We established a treatment strategy with two levels of risk (baits inside and outside of the movement zone) and three levels of “movement”. For the three movement treatments, the Foxlight was activated at the beginning of the trial and remained on for the duration. For the light only treatment, the vehicle remained stationary at the base position (Fig. 1) for the duration of each trial. For the predetermined movement trials, we drove the deterrent vehicle around the perimeter of the movement zone at regular three-minute intervals, with the deterrent vehicle returning to rest at the base position when it was not in motion. We chose 3 min per movement cycle because our goal was to have the deterrent vehicle in motion approximately 10–20% of the time and it took approximately 20–30 s to complete a loop around the perimeter. For the adaptive movement trials, we drove the deterrent vehicle toward a coyote that approached within approximately 5 m of the movement zone (i.e., trigger line-dashed line in Fig. 1), taking care not to drive outside of the movement zone. If the coyote retreated, the vehicle was then directed back to the base stationary position. If the coyote moved to another part of the arena, we then followed the coyote with the deterrent vehicle, again taking care that it stayed within the movement zone. If the coyote retreated beyond the trigger line, the vehicle returned to the base station. Any uneaten baits were collected after the test trial was completed to prevent coyotes from obtaining baits outside of the test trial.
Each test enclosure had two coyotes and we did not restrict either coyote from participating in the trials. For each pen and each trial, we noted whether one or both coyotes attempted to retrieve baits, and this usually became apparent in the “baseline” phase (see Table 1). We ensured that as trials progressed, pens with either one or two coyotes interacting with the baits were balanced between the nonadaptive and adaptive treatments. Because sample sizes were so small, we did not include this as a covariate in the analysis. Instead, we relied on the fact that both the nonadaptive and adaptive treatments had a roughly equal number of pens with either one or two coyotes interacting with the baits and randomly assigned the last two treatments accordingly. The lead and second author carried out the randomization process and were aware of the group allocation throughout the experiment and the analysis.

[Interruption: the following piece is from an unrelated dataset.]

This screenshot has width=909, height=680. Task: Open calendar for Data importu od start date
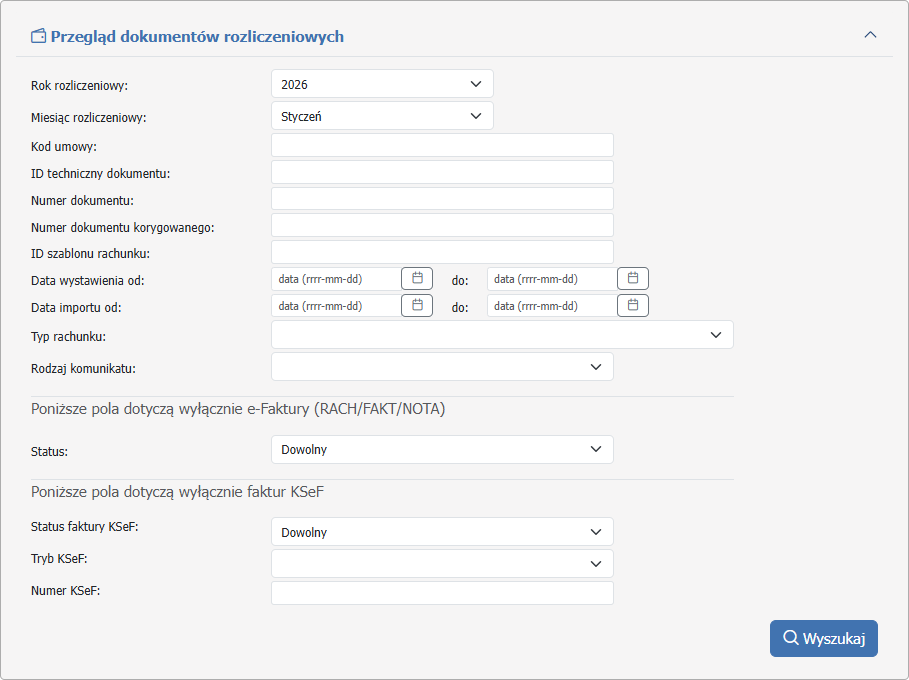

|Step||Duration||Description of step||# of pens completed|
|Arena acclimation||7 Days||On day 1, place marker stakes and wildlife cameras in the pen to define the arena and allow coyotes to get used to these additions. Behavioral criteria to pass to next stage: none.||16|
|Bait acclimation||2–3 Nights||At night, drive to within 5 m of pen gate, enter pen, place six baits in arena (three in the protected zone and three in the nonprotected zone), exit pen, immediately drive away. Behavioral criteria to pass to next stage: none.||16|
|Light/observer acclimation||2 Nights||At night, drive to within 5 m of pen gate, enter pen, attach arena light to fence and turn it on, place six baits in arena, exit pen, sit in car and observe for 10–15 min. Behavioral criteria to pass to next stage: at least one coyote in pen would come up and take at least one bait while observer was present.||13|
|1 Night||Same as above. Start timer as soon as last bait is placed and record the order and time until each bait is taken. Trial stops as soon as last bait is taken or 60 min has passed.||13|
|Light only trial
|1 Night||Same as above except place the vehicle/deterrent in base position before placing baits and turn on Foxlight when last bait is placed.||13|
|Predetermined movement trial
|1 Night||Same as above except drive vehicle/deterrent on fixed route (see “experimental treatments” for more detail) as soon as last bait is placed and Foxlight is turned on. Only half of filtered pens randomly selected for this trial.||7|
|Adaptive movement trial
|1 Night||Same as above except drive vehicle/deterrent by adaptively reacting to coyotes (see “experimental treatments” for more detail). Only half of filtered pens randomly selected for this trial.||6|
We conducted trials during two periods (March and April, 2022); each period lasted approximately 3 weeks. The sequence and details of each trial are provided in more detail in Table 1. We used an observation vehicle to drive to each pen where up to three observers in the vehicle remained stationed for all aspects of the trial. The type of vehicle remained the same for the entire duration of the study. Only one person would exit the vehicle to set up a trial in a pen (see Table 1) and then would immediately return to the vehicle for the duration of the trial. Our study required the observation vehicle to be in close proximity (<5 m) to the test enclosures so we could record data and control the deterrent vehicle. Some coyotes were too “shy” (Darrow & Shivik, 2009; Reale et al., 2007) to approach the experimental area (i.e., the animals within the pen would hide in their den boxes with observers present) and as a result we excluded three out of 16 coyote pairs during the “light/observer acclimation” period (see Table 1 for exclusion criteria). The remaining 13 coyote pairs were all subjected to the baseline data gathering and light only treatment, after which they were randomly allocated to either the predetermined movement or the adaptive movement treatment group. Because these last two treatments were of the most interest to us and we believed each treatment could potentially influence the outcome of the other, we randomly ascribed each coyote pair to one of these treatments instead of subjecting the same pairs to both treatments. We did not perform repeated trials on the coyotes (i.e., animals were tested across treatments only once) because we believed there was a chance that coyotes could habituate to the deterrent and we did not want that to be a confounding factor in our experiment.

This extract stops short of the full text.